3. Does the language of SDCL 5-11-6 direct the distribution of payments to all taxing entities or only to those entities which contain 'entitlement lands'?
4. Should adjustment payments made to Butte County for Fiscal Year 1978, but not received by Butte County until after July 1, 1979, be distributed as permitted under the law prior to the effective date of SDCL 5-11-6 or must the payment be distributed in accordance with the amendment to SDCL 5-11-6?
IN RE QUESTION NO. 1:
In my opinion the answer to your first question is yes. It is a well recognized principle of law that statutes passed by the Legislature are presumed to be constitutional, State ex re. Jensen v. Kelly, 65 S.D. 345, 274 N.W. 319 (1937); State ex rel. Oster v. Jorgensen, 81 S.D. 447, 136 N.W.2d 870 (1965).
Further, it is not the role of the Attorney General's Office to advocate the unconstitutionality of state statutes.
Accordingly, it is my opinion that SDCL 5-11-6 does not conflict with federal law (P.L. 94-565), and that SDCL 5-11-6 is lawful and is applicable to the payments received by Butte County under Public Law 94-565.
As noted in your question, P.L. 94-565, § 6(c) defines 'unit of government' as a unit of general purpose of government. Payments under P.L. 94-565 are made to local units of government as defined above, except for certain exceptions which are not relevant in section 3 of that act.

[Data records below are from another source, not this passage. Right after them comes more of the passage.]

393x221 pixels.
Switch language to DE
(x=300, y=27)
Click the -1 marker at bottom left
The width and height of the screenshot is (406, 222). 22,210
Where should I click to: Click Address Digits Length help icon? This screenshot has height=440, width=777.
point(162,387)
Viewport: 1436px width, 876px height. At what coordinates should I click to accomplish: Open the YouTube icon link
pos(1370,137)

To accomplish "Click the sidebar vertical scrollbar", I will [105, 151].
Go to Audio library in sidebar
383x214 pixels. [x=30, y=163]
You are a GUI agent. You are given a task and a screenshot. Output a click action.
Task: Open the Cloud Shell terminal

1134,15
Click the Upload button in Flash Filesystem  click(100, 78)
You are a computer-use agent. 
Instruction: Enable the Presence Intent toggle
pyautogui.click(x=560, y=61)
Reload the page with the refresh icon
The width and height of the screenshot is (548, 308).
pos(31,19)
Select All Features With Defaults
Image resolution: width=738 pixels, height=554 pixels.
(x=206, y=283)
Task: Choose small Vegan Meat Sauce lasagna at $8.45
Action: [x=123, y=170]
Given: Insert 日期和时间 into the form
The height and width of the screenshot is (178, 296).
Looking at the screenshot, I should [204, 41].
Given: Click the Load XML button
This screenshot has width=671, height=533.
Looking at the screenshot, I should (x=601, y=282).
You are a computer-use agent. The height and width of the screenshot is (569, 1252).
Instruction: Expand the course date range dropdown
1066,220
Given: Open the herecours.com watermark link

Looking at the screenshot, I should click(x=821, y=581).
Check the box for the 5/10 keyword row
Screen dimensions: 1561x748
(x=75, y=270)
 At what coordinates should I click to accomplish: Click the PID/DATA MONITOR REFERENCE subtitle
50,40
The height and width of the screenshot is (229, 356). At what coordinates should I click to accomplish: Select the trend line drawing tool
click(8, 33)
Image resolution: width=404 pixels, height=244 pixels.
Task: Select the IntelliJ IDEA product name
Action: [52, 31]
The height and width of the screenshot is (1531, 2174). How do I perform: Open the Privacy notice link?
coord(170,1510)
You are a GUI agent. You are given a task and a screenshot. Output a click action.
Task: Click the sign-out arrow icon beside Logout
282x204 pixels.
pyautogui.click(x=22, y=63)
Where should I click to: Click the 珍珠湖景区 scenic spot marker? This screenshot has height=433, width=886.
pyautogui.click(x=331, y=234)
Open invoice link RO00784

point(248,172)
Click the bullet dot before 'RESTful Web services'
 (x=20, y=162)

These statutory provisions, however, do not make it unlawful or inappropriate for a state legislature to require that such funds be utilized in a manner similar to any other tax monies raised by the county. Absent federal restrictions on the use of these funds for school purposes, these funds can be used for legitimate governmental purposes such as schools. Kendall v. Towns County, 274 S.E.2d 577 (1978).
IN RE QUESTION NO. 2:
In my opinion the answer to your second question is no. The law does not favor repeals by implication, State v. Myott, 246 N.W. 786 (1976). The provisions of the statutes you refer to are specifically related to certain specific federal payment in lieu programs, i.e., payments under the 'Agricultural Act of 1906' and the 'Bankhead-Jones Farmer-Tenant Act.' Consequently, these special specific statutes would under rules of statutory construction constitute an exception to a general provision such as is found at SDCL 5-11-6; it would not be repealed by such a general provision. Glenham Independent School District No. 12, Walworth County v. Walworth County Board of Education, 78 S.D. 63, 98 N.W.2d 348; In re Heartland Consumers Power District, 180 N.W.2d 398 (1970); Antonan v. Swanson, 74 S.D. 1, 48 N.W. 2d 161, 28 A.L.R.2d 1 (1951).
IN RE QUESTION NO. 3:
SDCL 5-11-6 does not contemplate funds being distributed to tax entities which contain no 'entitlement lands' which are the basis for the federal in lieu of taxes payments being made in the first place.
IN RE QUESTION NO. 4:
After the effective date of the amended version of SDCL 5-11-6, all future payments covered by the act must be made under the amended version of the statute. This would include in my opinion 'adjustment' payments you refer to. The former language of SDCL 5-11-6 cannot be resurrected by an in lieu of payment 'adjustment' since the provisions of the statute, once in effect, can be changed only by the Legislature or by court interpretation. The 'adjustment' payment in this situation is authorized by neither of these methods.